John Michael Greer said...

Daniel, I heartily agree with your recommendation of Epictetus -- his writings got me in one piece through some profoundly wretched times, and remain my go-to when I need a cold wet towel across the face to slap me out of self-pity.

DaShui, yeah, one fanatic with five followers, out of some tens of thousands of Druids in Germany. (Several Druid orders have a very large presence there.) Every faith has its crazies, Druidry included.

Marcu, at this point it's a matter of surfing the wave, and trying to get as far ahead of the rush as you can.

Violet, good heavens -- I hope you manage a full recovery. That's got to be challenging. Still, you're right; that's the way life is.

Mh505, I'm delighted to hear that. I trust you'll be writing to your government to urge them to support having NATO entirely paid for by the European nations it protects, so that the 70% of its funding currently paid by the US can stay here and go to paving our roads or something.

Emmanuel, of course that's the issue, isn't it? Collapse isn't an instant event -- it unfolds over historical time, which means that people who are born well after it begins will die of old age long before it's over with. So you, like everyone else, has to live in three worlds -- the remaining scraps of the old world, the nascent fragments of the new world, and the chaotic realm of transitions between them.

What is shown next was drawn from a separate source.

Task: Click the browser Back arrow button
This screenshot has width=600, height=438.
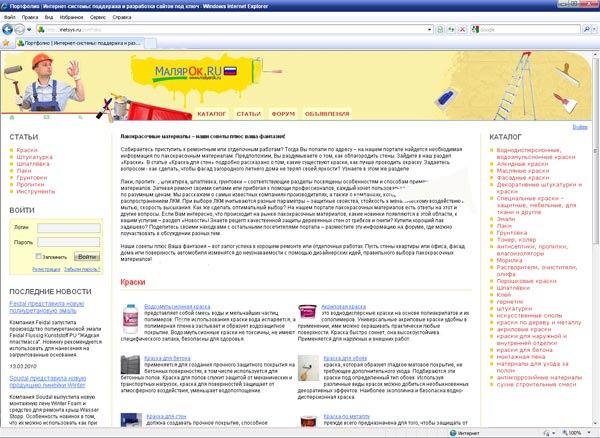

Justin, and collective visions can't be imposed from without. They emerge organically in a society, starting from the fringes and working their way toward the affluent center. As for Revolt Against the Modern World, no, you read it correctly -- you're just remembering the first half more than the second, and it's the second that fed into his practical activities before the war.

Unknown, the "big one" began in 1914 and will probably end sometime after 2150. This is one of many downward lurches that play a role in that overall pattern.

MindfulEcologist, thanks for posting that bit of Schumacher! Anything by him is worth reading, and rereading.

James, understood. The thing is, shame isn't particularly useful. The important thing is to get up each morning and say, "Okay, given the situation I find myself in here and now, what can I do that will help?"

Marinhomelander, I admit I've long thought of NPR as the blue equivalent of Faux News. Hadn't heard your version of the acronym, though.

Jay, thank you. Could you possibly put that last bit of your comment -- the part about what you can do, rather than what you have, being the thing that matters -- on the business end of a branding iron, and apply it to the overly tender posteriors of those who don't get it? I've been trying to communicate that for a good long time now, with limited success.

Troy Jones said...

Sobering stuff. I applaud your courage in trying to rhetorically slap people into facing reality.

I have been thinking lately (and this does pertain somewhat to this week's topic) that it seems to me that some people read Spengler (and other writers who talk about historical cycles) and think to themselves that we can break the cycle somehow and have a permanently enduring civilization. For example, you have talked in the past on this blog about how caesarism is coming, and many of the comments essentially ask, what can we do to stop it?

The answer is, you don't stop it. Can't. Just as ice turns to liquid when temperature and pressure conditions are right, democracy turns to caesarism when the conditions are right. Just how it goes. Spengler was more of a descriptivist than a prescriptivist. Or to put it another way: "Those who do not learn from history are doomed to repeat it; those who do learn from history are doomed to stand around helplessly watching everyone else repeat it". (That joke is not original with me, by the way, but I am not sure whom to credit it to).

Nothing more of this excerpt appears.